* Exercise objective: Swap "Stairs" for "Elevator" in everything from the line containing "Where should I" down to the end of the lines, and reproduce only that stretch with nothing else changed. Leave the pictures out of your answer.

--- Listing ---

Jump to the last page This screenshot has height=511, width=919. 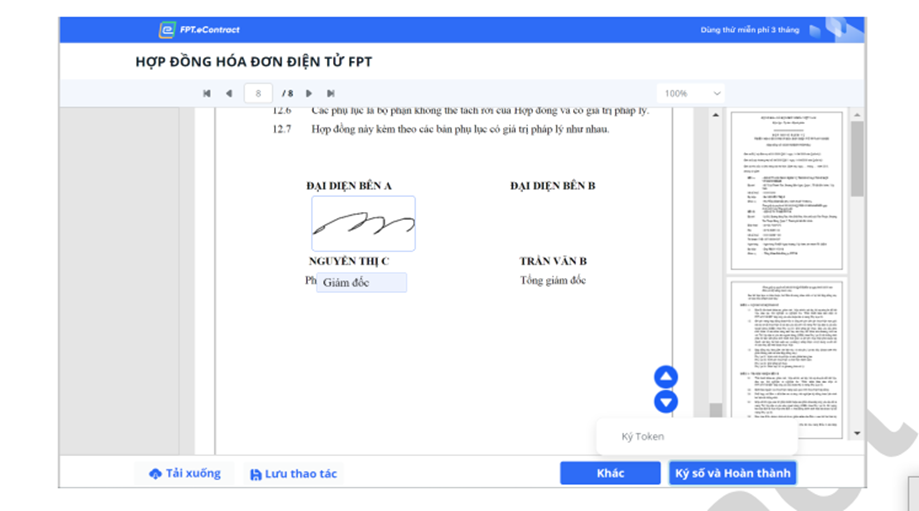[331, 94]
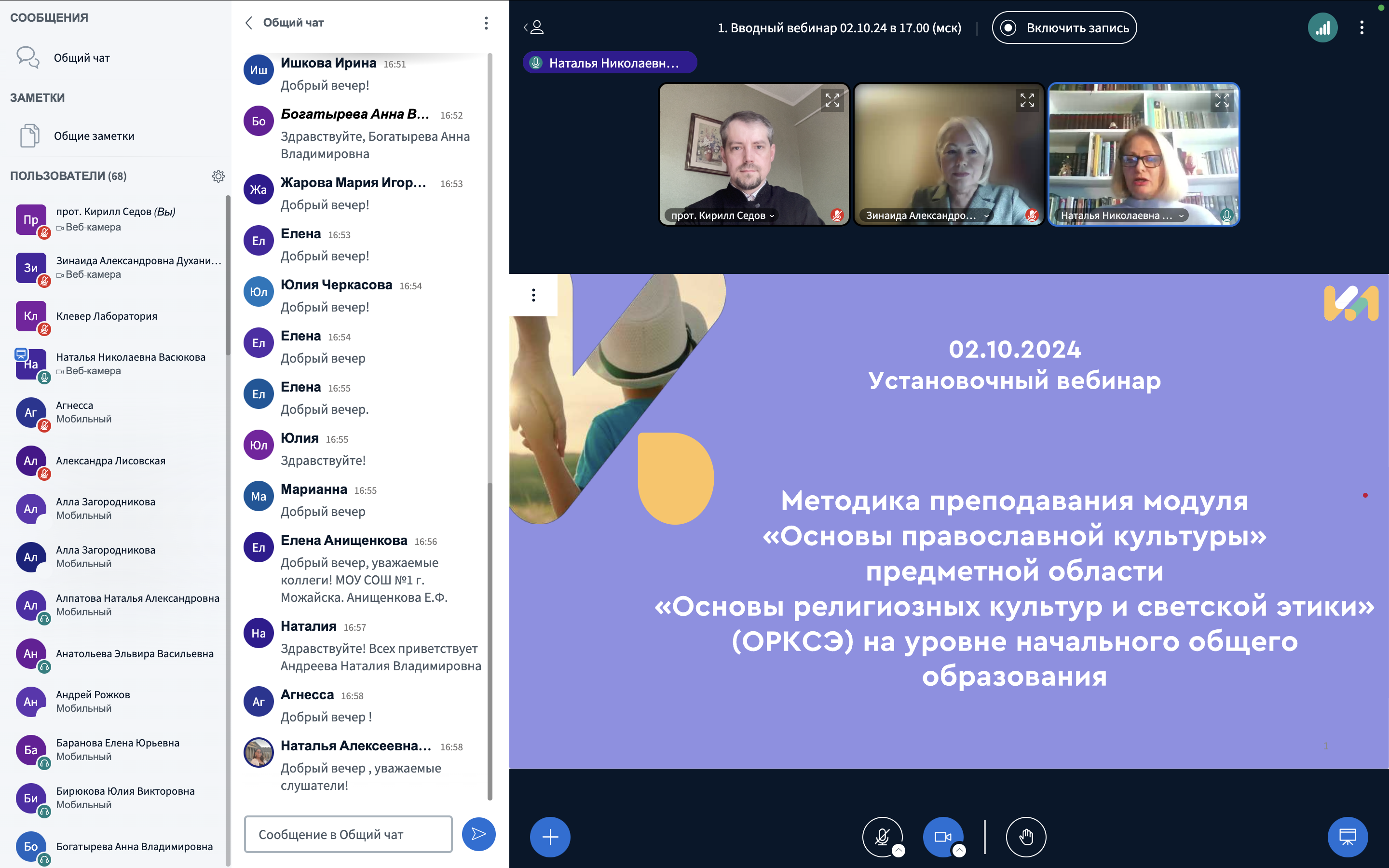Click the toggle user list icon
The height and width of the screenshot is (868, 1389).
pyautogui.click(x=534, y=27)
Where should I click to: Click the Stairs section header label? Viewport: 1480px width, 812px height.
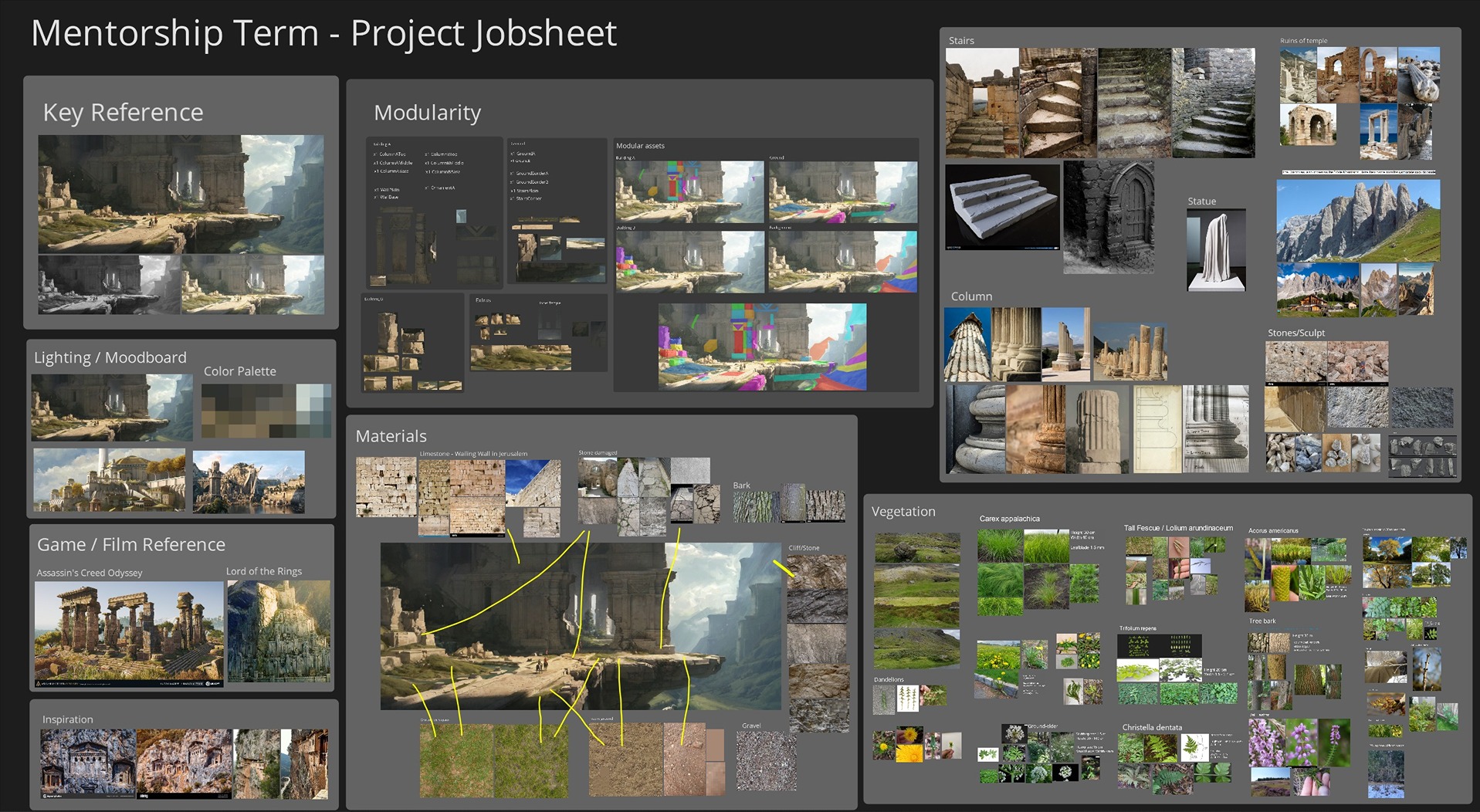pos(962,40)
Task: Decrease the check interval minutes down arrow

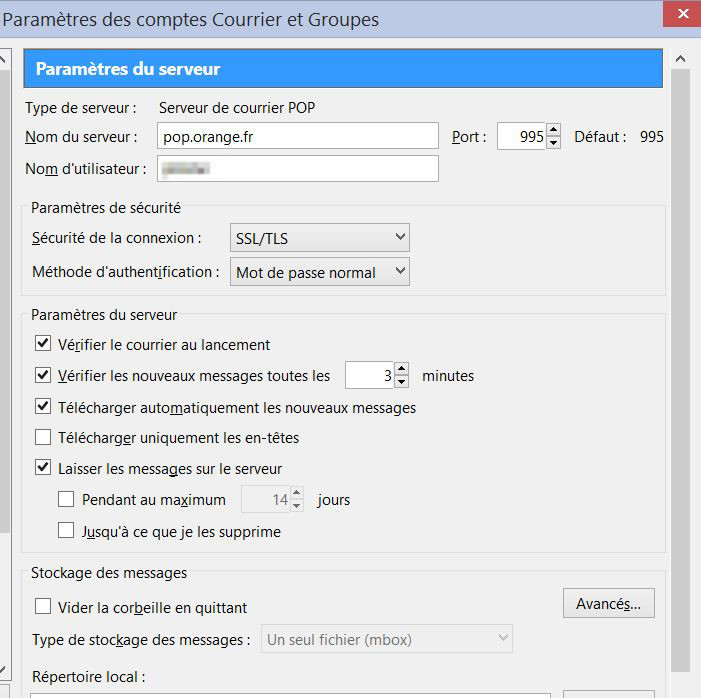Action: (401, 382)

---

* Problem solution:
Where should I click to: Click the Elevator section header label? Viewport: 1480px width, 812px height.
pos(962,40)
Task: Decrease the check interval minutes down arrow

Action: (401, 382)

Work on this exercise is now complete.